- _What to produce_
Please copy the material word for word, starting at its first line and ending at the line that contains "[x=194, y=160]", with both of those lines included. Leave the pictures out of your copy.

- _Entries_
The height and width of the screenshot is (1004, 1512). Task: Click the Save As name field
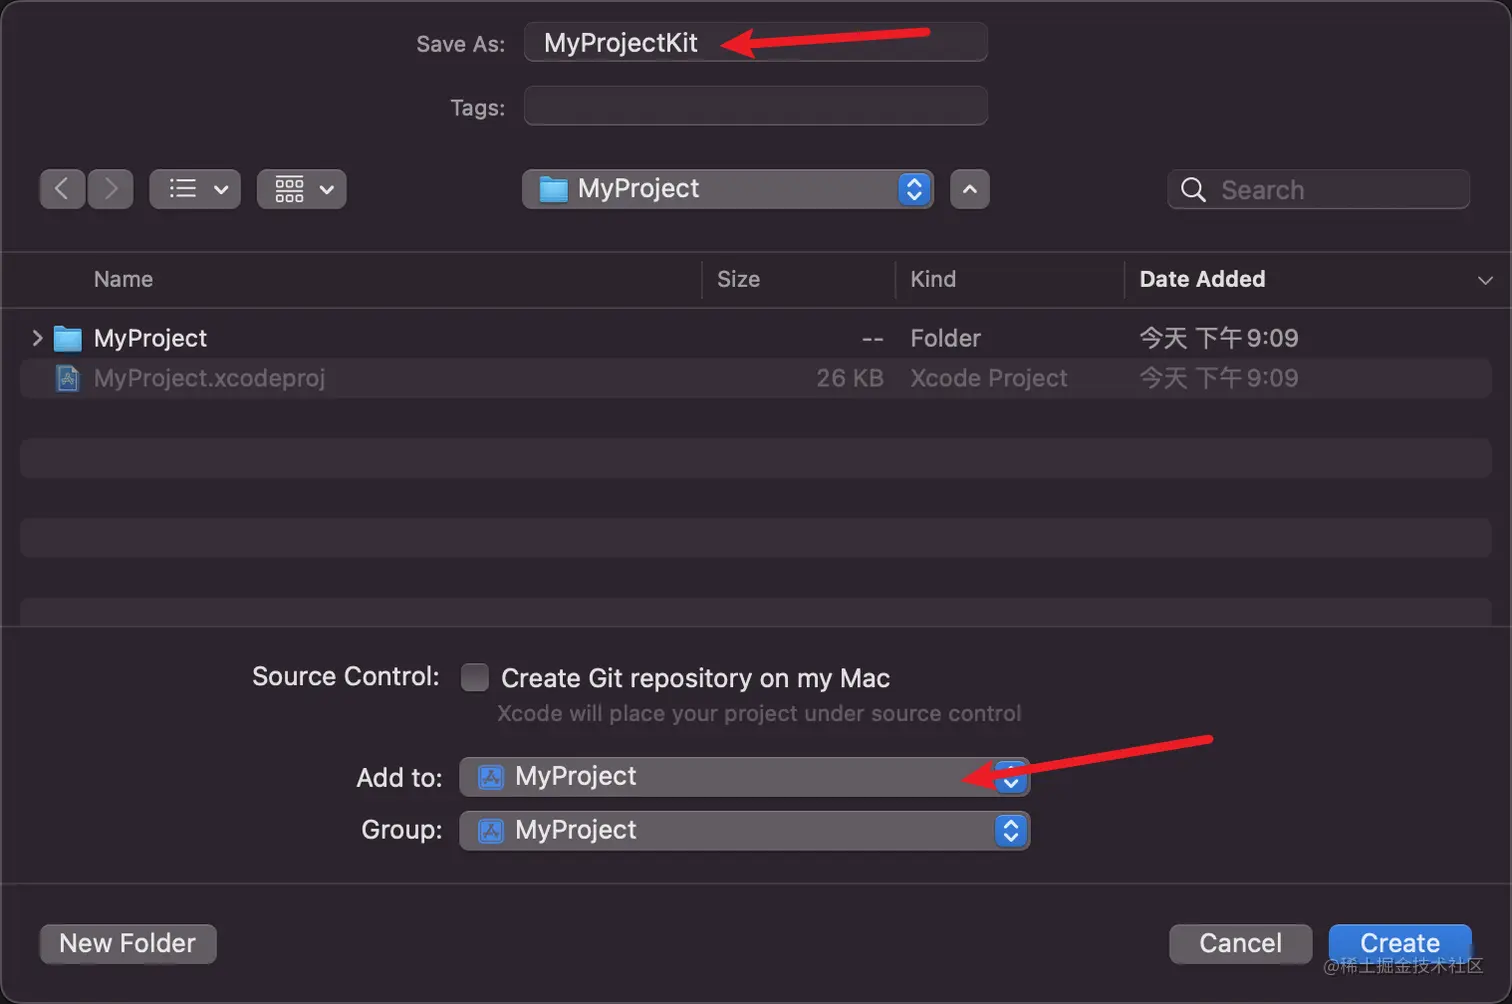(x=755, y=43)
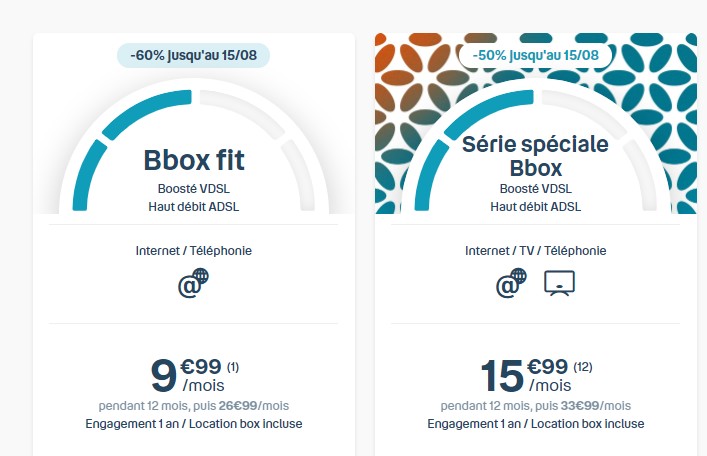Open the Bbox fit offer title
The height and width of the screenshot is (456, 707).
[x=194, y=160]
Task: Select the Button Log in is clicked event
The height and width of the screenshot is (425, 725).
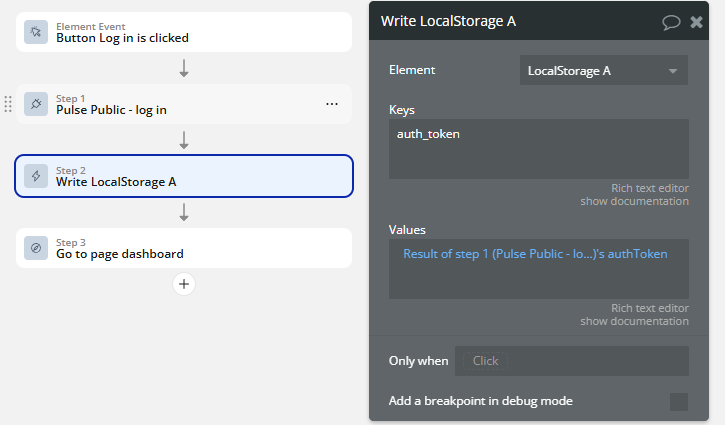Action: coord(184,32)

- _Output of the exercise_
The height and width of the screenshot is (1004, 1512). Task: Click the Save As name field
(x=755, y=43)
Open the Bbox fit offer title
The height and width of the screenshot is (456, 707).
[x=194, y=160]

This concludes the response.